Just coming off a poor showing in Hanoi, Steve Biegun arguably had the more difficult job of the two speakers given that he had to answer the skeptical questions of New York Times Pentagon correspondent Helene Cooper. The first hurdle he had to jump pertained to whether the administration would consider pursuing a more incremental path toward North Korean denuclearization after Hanoi, which he firmly rejected. In his view, “diplomacy was still alive,” but an incremental path would let the North Koreans trade “portions” of their nuclear program for sanctions relief, thereby undermining the international unity on sanctions while only offering up their capabilities piecemeal.

Instead, following President Donald Trump’s challenge to Kim Jong-un to “go big,” Biegun said that the Trump administration is seeking the grandest of bargains with Pyongyang: where North Korea trades all of its weapons of mass destruction (see: nuclear, chemical, and biological) as a “foundation” for sanctions relief, an enduring peace, and a transformed relationship with the United States. In Biegun’s mind, this “larger vision” would work to overcome the reasons why the JCPOA failed, specifically in that it too narrowly focused on Iran’s nuclear weapons program while neglecting the other places in the relationship (e.g. support for proxies) that continued to create significant tension.
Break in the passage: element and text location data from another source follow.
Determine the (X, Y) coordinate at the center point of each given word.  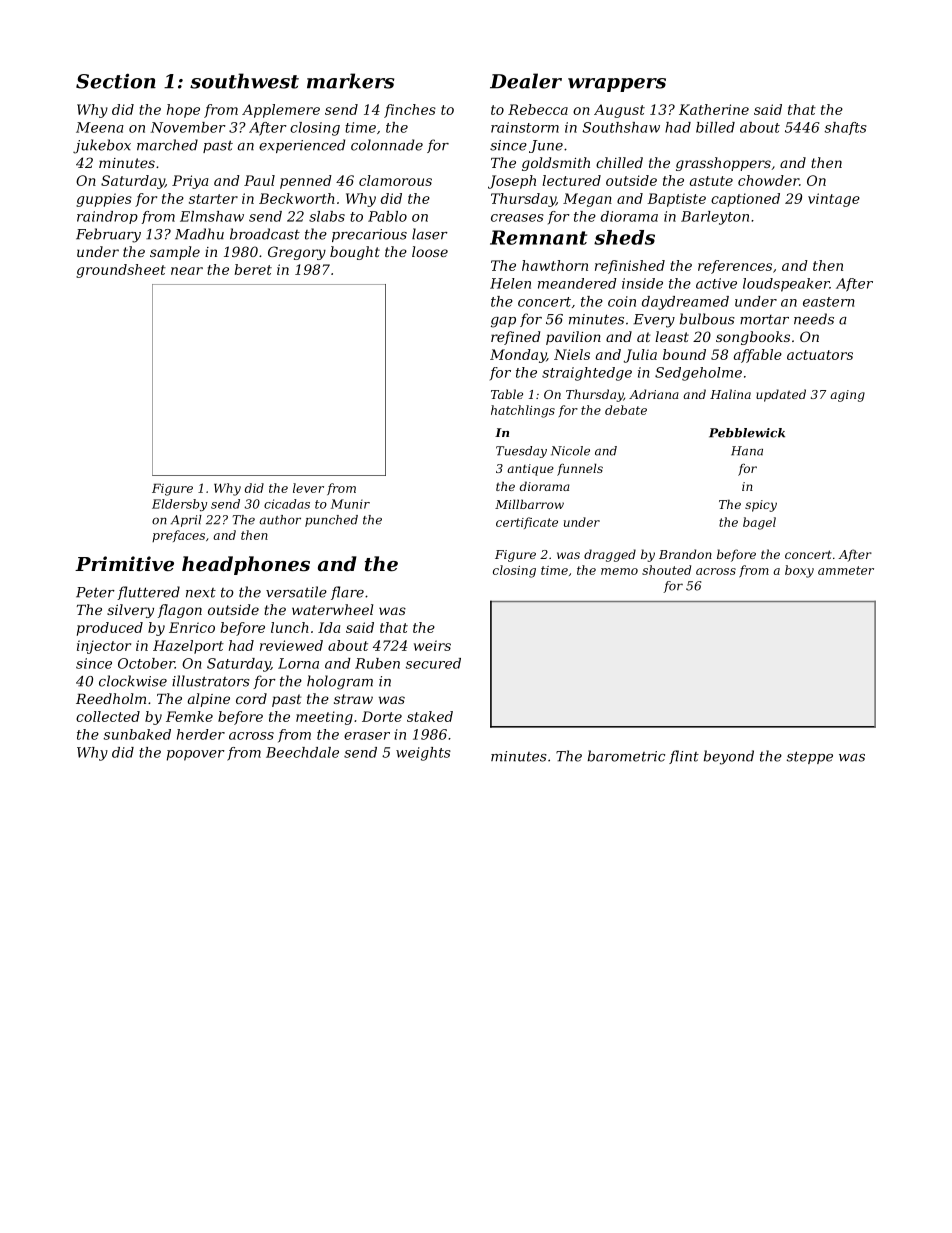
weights (423, 754)
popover (196, 755)
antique (530, 470)
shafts (846, 128)
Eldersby (179, 505)
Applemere (281, 111)
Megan (587, 200)
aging (847, 396)
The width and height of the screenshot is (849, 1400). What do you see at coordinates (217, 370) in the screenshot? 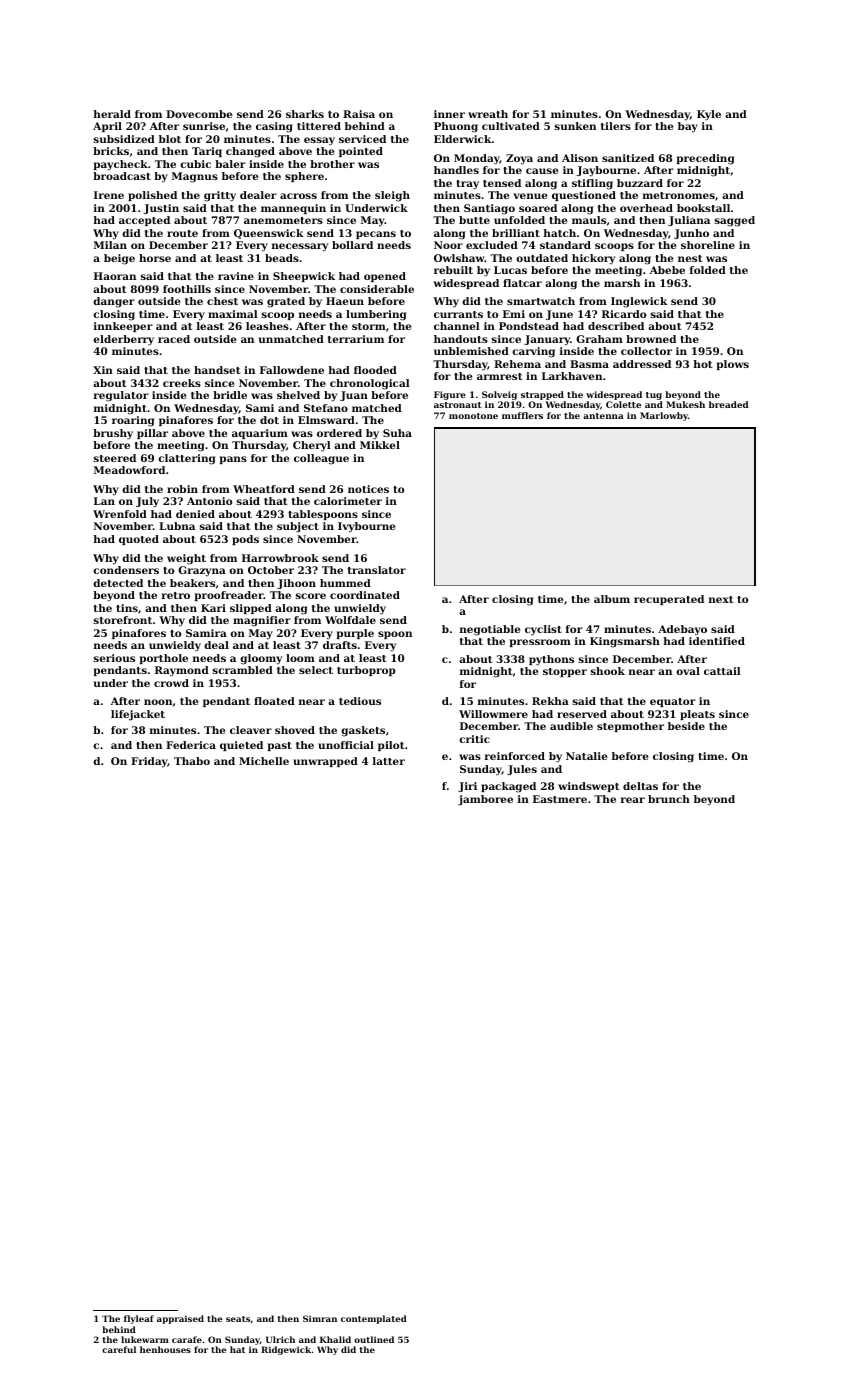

When asked what incentive Kim Jong-un has to pursue a policy of everything now for promises later—especially after Trump tore up the JCPOA after the United States negotiated it—Biegun could only offer his contention that had the North Koreans begun this process of full-scale disarmament at the Singapore summit last June, that they would be nearly done by now and the benefits would be starting to materialize. How Biegun imagines getting the North Koreans to agree not only to disarm but to permit overt U.S. assistance in disarming, he did not share.